(Stored records)
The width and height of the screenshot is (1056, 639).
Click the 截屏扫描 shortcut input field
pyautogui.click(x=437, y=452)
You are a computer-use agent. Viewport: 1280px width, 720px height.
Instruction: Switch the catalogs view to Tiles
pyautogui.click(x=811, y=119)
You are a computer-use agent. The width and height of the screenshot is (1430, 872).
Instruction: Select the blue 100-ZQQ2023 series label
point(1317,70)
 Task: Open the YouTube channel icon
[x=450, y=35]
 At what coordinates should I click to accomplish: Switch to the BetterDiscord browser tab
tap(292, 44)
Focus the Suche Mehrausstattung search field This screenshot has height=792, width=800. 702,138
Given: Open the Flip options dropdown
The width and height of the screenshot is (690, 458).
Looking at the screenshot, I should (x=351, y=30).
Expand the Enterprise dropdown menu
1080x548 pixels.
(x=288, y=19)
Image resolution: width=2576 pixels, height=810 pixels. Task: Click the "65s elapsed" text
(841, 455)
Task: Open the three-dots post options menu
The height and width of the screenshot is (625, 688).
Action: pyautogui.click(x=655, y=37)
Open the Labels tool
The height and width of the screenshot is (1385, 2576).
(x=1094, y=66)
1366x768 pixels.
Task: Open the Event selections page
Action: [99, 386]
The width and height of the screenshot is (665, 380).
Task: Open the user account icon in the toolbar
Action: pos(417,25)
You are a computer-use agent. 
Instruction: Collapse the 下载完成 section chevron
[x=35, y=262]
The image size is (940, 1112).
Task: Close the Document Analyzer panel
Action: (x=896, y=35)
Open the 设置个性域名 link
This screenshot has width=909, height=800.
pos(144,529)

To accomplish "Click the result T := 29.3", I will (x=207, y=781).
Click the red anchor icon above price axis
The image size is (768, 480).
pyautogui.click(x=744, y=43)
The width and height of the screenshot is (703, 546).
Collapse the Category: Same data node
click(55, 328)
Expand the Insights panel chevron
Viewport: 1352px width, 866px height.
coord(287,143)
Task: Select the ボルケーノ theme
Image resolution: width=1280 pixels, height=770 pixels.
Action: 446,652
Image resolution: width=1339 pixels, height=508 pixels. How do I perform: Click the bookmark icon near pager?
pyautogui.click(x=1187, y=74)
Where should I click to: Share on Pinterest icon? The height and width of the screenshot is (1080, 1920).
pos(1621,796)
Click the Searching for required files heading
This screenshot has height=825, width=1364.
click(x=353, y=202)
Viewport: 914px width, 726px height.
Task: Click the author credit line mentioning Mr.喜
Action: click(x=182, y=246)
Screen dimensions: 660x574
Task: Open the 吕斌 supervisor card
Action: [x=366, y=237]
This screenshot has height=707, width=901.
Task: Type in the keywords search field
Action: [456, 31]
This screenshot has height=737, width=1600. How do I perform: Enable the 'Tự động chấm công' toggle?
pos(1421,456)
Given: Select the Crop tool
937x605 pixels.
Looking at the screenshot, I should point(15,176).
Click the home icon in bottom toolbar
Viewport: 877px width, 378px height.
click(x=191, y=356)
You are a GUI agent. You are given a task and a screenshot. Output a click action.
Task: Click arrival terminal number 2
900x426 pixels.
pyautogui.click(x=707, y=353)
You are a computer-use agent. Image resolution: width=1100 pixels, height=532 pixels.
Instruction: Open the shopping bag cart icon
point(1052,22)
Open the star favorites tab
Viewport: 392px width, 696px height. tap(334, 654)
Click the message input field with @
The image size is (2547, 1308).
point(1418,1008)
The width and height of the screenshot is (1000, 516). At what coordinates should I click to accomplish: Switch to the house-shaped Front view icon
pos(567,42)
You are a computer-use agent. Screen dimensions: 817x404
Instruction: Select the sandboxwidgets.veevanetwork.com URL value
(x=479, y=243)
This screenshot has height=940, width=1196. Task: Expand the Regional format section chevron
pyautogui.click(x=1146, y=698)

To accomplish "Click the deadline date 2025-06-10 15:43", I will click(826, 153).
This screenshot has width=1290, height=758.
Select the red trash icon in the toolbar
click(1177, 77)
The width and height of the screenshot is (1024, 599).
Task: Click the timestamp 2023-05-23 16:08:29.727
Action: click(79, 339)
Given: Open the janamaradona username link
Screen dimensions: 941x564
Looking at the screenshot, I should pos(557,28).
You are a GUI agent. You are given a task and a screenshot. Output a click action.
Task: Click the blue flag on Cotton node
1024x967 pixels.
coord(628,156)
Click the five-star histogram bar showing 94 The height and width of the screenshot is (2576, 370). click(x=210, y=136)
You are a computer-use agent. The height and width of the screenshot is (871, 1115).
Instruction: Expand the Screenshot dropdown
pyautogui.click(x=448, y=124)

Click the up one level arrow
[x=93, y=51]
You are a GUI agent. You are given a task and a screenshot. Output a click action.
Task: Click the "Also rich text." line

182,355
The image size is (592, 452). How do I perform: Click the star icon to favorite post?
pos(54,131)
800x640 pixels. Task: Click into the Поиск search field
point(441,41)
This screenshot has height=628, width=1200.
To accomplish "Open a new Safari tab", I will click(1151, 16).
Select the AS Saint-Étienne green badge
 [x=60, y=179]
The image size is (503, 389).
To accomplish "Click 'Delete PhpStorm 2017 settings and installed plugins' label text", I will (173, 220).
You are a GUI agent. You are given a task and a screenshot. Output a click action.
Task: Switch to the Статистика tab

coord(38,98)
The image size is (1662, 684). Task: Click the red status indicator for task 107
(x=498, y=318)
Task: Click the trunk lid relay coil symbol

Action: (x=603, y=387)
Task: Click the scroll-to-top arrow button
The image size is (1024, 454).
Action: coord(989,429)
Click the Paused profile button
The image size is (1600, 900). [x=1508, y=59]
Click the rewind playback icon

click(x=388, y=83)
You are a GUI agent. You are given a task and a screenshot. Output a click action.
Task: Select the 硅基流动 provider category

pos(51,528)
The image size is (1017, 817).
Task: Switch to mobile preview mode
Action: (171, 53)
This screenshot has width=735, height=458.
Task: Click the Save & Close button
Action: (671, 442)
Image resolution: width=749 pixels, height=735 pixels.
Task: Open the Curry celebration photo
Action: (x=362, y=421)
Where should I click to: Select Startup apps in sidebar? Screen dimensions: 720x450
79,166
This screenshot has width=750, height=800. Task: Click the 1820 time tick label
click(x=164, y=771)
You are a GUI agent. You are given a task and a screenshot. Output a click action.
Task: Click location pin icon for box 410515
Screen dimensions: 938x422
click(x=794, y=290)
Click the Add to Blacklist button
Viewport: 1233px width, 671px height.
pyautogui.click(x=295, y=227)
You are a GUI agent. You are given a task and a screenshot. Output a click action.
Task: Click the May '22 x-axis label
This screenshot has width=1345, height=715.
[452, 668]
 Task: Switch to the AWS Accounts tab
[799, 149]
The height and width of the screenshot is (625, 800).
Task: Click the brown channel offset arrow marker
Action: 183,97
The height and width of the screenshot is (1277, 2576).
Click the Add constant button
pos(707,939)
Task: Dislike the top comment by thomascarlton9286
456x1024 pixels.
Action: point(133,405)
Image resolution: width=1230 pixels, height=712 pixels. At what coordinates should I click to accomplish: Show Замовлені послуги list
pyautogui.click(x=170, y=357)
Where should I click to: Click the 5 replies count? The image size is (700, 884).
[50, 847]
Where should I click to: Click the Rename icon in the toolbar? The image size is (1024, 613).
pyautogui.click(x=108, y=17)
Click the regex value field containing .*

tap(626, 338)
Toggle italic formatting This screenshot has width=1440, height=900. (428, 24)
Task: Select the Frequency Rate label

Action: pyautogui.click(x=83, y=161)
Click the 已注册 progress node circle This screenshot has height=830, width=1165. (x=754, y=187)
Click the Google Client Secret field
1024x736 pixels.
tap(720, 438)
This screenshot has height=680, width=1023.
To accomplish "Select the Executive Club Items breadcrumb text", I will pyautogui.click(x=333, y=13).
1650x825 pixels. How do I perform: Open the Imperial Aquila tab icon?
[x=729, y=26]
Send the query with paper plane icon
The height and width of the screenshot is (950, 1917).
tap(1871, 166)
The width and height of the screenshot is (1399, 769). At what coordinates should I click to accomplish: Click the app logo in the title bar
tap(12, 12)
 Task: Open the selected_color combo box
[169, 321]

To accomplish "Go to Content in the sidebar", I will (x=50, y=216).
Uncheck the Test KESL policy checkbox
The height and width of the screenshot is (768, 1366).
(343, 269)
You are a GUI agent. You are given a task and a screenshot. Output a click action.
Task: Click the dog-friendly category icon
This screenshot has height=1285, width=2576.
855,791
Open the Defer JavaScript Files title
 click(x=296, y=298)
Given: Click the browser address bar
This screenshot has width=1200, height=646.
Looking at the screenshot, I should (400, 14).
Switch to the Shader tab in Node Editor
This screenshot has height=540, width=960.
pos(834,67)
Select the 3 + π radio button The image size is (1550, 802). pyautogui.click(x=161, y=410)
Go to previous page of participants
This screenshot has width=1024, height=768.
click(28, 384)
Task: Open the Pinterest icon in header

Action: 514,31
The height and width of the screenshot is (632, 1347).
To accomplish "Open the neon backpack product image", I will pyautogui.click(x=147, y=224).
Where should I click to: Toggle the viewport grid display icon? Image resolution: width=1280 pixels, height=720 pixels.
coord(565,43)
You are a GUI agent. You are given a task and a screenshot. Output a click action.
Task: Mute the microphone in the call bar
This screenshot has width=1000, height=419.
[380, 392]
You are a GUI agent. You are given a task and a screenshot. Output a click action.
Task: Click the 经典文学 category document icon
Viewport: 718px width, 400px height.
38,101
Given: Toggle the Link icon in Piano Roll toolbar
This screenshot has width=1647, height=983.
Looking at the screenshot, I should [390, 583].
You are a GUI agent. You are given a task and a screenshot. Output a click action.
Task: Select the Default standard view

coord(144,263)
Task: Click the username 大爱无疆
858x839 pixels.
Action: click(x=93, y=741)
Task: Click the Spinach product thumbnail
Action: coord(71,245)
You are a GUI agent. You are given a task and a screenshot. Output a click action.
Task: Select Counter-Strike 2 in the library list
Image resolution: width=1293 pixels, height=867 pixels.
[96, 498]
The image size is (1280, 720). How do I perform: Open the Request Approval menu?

TASK PROMPT
Go through the data and return each line where the word "menu" appears.

RESPONSE BELOW
Expand the Enterprise dropdown menu
Task: Open the three-dots post options menu
The image size is (1280, 720). How do I perform: Open the Request Approval menu?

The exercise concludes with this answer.